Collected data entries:

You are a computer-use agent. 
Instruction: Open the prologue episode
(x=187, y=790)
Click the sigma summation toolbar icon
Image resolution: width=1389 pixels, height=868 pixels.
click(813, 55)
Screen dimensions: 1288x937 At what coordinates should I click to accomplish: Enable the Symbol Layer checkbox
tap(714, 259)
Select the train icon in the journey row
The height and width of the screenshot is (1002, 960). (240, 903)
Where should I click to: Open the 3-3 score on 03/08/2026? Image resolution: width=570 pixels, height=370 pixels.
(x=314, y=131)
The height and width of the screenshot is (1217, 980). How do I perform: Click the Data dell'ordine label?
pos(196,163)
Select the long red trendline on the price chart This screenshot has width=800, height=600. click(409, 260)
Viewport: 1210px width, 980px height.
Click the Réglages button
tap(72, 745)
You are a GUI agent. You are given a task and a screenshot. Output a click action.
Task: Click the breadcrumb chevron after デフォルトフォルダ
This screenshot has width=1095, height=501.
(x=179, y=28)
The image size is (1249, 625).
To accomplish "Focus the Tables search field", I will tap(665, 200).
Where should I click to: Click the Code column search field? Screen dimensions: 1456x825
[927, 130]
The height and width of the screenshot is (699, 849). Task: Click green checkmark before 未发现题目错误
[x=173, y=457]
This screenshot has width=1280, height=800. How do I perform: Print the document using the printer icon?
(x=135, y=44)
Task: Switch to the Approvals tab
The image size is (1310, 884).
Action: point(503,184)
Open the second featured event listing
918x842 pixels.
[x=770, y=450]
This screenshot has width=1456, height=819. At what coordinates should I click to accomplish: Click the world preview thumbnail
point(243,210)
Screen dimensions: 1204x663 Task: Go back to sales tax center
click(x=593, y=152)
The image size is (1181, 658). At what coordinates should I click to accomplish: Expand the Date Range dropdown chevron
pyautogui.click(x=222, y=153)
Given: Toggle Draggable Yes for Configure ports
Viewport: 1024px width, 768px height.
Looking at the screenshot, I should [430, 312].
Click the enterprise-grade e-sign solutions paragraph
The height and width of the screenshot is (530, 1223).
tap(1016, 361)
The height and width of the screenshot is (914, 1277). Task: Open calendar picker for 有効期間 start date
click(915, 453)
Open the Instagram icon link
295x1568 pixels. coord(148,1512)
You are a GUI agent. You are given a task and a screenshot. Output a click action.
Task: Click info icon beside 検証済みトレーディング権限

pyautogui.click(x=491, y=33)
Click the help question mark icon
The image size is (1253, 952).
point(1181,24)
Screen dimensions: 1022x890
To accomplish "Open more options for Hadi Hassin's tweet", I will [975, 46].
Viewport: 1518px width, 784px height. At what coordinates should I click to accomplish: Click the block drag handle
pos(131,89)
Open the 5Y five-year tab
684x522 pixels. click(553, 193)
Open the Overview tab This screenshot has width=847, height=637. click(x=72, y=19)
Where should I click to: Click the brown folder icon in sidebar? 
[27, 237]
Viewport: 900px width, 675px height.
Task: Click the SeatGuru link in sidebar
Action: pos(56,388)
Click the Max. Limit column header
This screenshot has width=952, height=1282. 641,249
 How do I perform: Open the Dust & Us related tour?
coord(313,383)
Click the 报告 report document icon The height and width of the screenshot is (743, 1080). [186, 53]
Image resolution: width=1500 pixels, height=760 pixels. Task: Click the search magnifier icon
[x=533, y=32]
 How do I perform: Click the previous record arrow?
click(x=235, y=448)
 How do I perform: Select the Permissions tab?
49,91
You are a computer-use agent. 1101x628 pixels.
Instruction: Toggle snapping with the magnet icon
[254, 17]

(What is being asked)
The line with "Given: Toggle Draggable" marks the end; reproduce exactly every line from the start of the entries up to it, that line included.

(Answer for this exercise)
You are a computer-use agent. 
Instruction: Open the prologue episode
(x=187, y=790)
Click the sigma summation toolbar icon
Image resolution: width=1389 pixels, height=868 pixels.
click(813, 55)
Screen dimensions: 1288x937 At what coordinates should I click to accomplish: Enable the Symbol Layer checkbox
tap(714, 259)
Select the train icon in the journey row
The height and width of the screenshot is (1002, 960). (240, 903)
Where should I click to: Open the 3-3 score on 03/08/2026? Image resolution: width=570 pixels, height=370 pixels.
(x=314, y=131)
The height and width of the screenshot is (1217, 980). How do I perform: Click the Data dell'ordine label?
pos(196,163)
Select the long red trendline on the price chart This screenshot has width=800, height=600. click(409, 260)
Viewport: 1210px width, 980px height.
Click the Réglages button
tap(72, 745)
You are a GUI agent. You are given a task and a screenshot. Output a click action.
Task: Click the breadcrumb chevron after デフォルトフォルダ
This screenshot has width=1095, height=501.
(x=179, y=28)
The image size is (1249, 625).
To accomplish "Focus the Tables search field", I will tap(665, 200).
Where should I click to: Click the Code column search field? Screen dimensions: 1456x825
[927, 130]
The height and width of the screenshot is (699, 849). Task: Click green checkmark before 未发现题目错误
[x=173, y=457]
This screenshot has width=1280, height=800. How do I perform: Print the document using the printer icon?
(x=135, y=44)
Task: Switch to the Approvals tab
The image size is (1310, 884).
Action: point(503,184)
Open the second featured event listing
918x842 pixels.
[x=770, y=450]
This screenshot has width=1456, height=819. At what coordinates should I click to accomplish: Click the world preview thumbnail
point(243,210)
Screen dimensions: 1204x663 Task: Go back to sales tax center
click(x=593, y=152)
The image size is (1181, 658). At what coordinates should I click to accomplish: Expand the Date Range dropdown chevron
pyautogui.click(x=222, y=153)
Given: Toggle Draggable Yes for Configure ports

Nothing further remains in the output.